What is a Sobol sequence?
- A Sobol sequence is a quasi-random (also called “low‐discrepancy”) sequence of points in the unit hypercube \([0,1]^s\) (for \(s\) dimensions) that fills the space more evenly than random points.
- “Low discrepancy” means the largest gap between covered and uncovered regions is much smaller than in purely random sampling.
- Introduced by Ilya M. Sobol in 1967, these sequences have become fundamental in quasi–Monte Carlo methods.
Why is it helpful for hyperparameter search?
When choosing a certain number of initial hyperparameter settings, random sampling often clusters or misses regions entirely. A Sobol sequence achieves better coverage with the same number of samples, increasing your chance of finding promising areas early.This makes it ideal for the initial exploration phase, before you refine results using models like BoTorch or other surrogate models.
How Sobol sequences work
Direction numbers and binary construction
- For each dimension \(j\) (from \(1\) to \(s\)), select a primitive polynomial over \(GF(2)\) of degree \(s_j\).
- Define “direction numbers” \(v_{k,j}\) as binary fractions: \(v_{k,j} = \frac{m_{k,j}}{2^k}\) where \(m_{k,j}\) are odd integers less than \(2^k\).
- Represent the integer index \(i\) in binary: \(i = ( \dots i_3\,i_2\,i_1 )_2\). The \(j\)-th coordinate of the \(i\)-th point is: \(x_{i,j} = i_1 v_{1,j} \oplus i_2 v_{2,j} \oplus i_3 v_{3,j} \oplus \cdots\), where \(\oplus\) is the bitwise XOR operation.
- The resulting vector \((x_{i,1}, x_{i,2}, \dots, x_{i,s})\) is the \(i\)-th Sobol point.
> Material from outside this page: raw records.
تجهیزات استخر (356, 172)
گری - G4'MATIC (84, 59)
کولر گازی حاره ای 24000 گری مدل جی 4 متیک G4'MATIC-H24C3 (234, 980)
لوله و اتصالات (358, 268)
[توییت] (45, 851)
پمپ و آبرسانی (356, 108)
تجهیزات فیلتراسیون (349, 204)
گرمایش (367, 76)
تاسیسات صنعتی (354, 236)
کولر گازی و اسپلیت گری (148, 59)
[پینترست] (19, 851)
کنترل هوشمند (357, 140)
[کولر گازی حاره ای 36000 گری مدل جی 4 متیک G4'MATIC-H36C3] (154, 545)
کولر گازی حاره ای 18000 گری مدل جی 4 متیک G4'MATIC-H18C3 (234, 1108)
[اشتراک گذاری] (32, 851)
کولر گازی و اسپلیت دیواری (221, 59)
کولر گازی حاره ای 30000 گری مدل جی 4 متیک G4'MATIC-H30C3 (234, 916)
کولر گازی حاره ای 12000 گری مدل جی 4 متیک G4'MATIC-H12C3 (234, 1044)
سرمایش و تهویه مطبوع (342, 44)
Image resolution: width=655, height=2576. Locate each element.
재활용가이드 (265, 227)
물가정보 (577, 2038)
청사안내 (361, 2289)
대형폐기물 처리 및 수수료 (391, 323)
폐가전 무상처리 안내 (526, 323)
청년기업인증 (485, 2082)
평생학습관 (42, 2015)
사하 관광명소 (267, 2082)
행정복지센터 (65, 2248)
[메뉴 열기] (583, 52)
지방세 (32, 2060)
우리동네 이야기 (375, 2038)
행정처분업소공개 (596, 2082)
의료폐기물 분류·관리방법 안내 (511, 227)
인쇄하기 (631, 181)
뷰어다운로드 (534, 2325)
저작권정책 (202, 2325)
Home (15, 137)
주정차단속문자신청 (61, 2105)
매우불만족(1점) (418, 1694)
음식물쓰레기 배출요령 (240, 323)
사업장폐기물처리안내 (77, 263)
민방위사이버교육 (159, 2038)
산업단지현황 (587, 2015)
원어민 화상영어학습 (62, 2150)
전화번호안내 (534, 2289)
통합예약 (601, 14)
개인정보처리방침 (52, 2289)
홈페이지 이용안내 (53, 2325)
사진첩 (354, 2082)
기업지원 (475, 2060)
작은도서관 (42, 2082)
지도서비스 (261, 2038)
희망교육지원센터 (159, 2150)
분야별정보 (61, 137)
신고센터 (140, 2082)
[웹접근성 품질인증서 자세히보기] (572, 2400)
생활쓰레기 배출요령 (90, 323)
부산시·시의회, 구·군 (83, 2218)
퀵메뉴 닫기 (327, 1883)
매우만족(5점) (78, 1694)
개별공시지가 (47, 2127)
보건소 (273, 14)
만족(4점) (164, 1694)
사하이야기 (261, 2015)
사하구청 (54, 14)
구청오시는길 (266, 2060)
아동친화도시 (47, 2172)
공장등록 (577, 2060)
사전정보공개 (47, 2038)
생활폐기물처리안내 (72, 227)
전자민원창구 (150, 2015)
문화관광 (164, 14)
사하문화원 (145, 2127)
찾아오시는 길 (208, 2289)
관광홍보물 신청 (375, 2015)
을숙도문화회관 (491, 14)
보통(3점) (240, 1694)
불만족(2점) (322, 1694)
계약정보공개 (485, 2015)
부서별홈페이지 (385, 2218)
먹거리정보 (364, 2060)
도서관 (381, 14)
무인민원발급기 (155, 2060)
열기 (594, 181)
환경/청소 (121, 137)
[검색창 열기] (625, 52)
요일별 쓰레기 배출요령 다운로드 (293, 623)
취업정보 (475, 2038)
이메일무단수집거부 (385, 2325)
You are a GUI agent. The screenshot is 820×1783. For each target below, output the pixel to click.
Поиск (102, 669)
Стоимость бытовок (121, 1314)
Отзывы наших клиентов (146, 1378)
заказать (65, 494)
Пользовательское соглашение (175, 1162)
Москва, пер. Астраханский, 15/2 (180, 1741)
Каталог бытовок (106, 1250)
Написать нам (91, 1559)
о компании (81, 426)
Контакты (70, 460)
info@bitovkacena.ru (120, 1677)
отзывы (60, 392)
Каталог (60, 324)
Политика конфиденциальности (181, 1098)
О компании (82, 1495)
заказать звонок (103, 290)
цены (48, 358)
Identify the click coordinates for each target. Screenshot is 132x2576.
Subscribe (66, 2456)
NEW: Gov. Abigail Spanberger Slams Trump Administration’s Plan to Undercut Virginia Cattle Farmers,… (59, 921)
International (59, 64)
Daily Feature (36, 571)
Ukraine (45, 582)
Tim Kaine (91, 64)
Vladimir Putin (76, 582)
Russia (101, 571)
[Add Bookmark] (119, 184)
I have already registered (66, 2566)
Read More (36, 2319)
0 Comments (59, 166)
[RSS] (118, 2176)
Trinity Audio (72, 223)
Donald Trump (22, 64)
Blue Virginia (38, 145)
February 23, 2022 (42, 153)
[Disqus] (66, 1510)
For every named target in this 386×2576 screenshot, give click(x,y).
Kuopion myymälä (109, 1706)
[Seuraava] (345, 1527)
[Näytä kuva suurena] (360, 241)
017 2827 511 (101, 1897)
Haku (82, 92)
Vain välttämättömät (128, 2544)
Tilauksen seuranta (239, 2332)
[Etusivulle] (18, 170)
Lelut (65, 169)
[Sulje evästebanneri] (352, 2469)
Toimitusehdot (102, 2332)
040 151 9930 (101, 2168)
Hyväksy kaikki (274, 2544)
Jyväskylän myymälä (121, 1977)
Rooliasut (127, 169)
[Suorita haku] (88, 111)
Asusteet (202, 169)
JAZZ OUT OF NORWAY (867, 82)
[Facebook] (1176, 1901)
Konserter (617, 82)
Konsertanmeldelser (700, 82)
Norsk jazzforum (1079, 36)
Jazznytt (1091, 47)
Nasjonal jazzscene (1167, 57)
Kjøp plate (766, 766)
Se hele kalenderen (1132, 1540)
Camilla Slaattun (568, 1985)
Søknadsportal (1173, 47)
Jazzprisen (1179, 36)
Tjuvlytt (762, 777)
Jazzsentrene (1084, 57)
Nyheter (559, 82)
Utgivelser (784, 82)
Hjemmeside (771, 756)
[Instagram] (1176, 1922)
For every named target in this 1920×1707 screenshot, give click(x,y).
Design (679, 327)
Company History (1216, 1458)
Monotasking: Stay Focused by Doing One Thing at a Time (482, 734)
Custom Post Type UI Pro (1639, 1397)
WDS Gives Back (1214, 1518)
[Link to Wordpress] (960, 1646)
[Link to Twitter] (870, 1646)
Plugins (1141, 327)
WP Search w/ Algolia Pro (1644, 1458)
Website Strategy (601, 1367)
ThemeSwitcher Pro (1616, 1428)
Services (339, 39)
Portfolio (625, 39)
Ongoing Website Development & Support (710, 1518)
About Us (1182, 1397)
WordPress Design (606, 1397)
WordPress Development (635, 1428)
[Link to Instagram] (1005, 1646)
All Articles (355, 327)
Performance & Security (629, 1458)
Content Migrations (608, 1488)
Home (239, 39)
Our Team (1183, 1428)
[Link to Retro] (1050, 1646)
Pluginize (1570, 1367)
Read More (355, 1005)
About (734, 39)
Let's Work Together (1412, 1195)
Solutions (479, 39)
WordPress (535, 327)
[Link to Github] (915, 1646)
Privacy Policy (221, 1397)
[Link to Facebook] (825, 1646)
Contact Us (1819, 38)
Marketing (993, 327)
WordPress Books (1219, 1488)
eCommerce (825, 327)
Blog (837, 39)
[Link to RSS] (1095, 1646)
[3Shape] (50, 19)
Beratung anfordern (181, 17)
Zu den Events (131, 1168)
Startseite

- The sequence satisfies properties of a \((t, s)\)-sequence in base 2 — ensuring uniform space coverage.
Summary
Sobol sequences provide a deterministic, low-discrepancy way to explore hyperparameter spaces. They outperform pure random search in uniformity and efficiency, making them ideal for initial sampling before model-based refinement.Caveats
- Sobol sequences do not guarantee global optima — they’re best for exploration, not exploitation.
- High-dimensional spaces still suffer from the curse of dimensionality.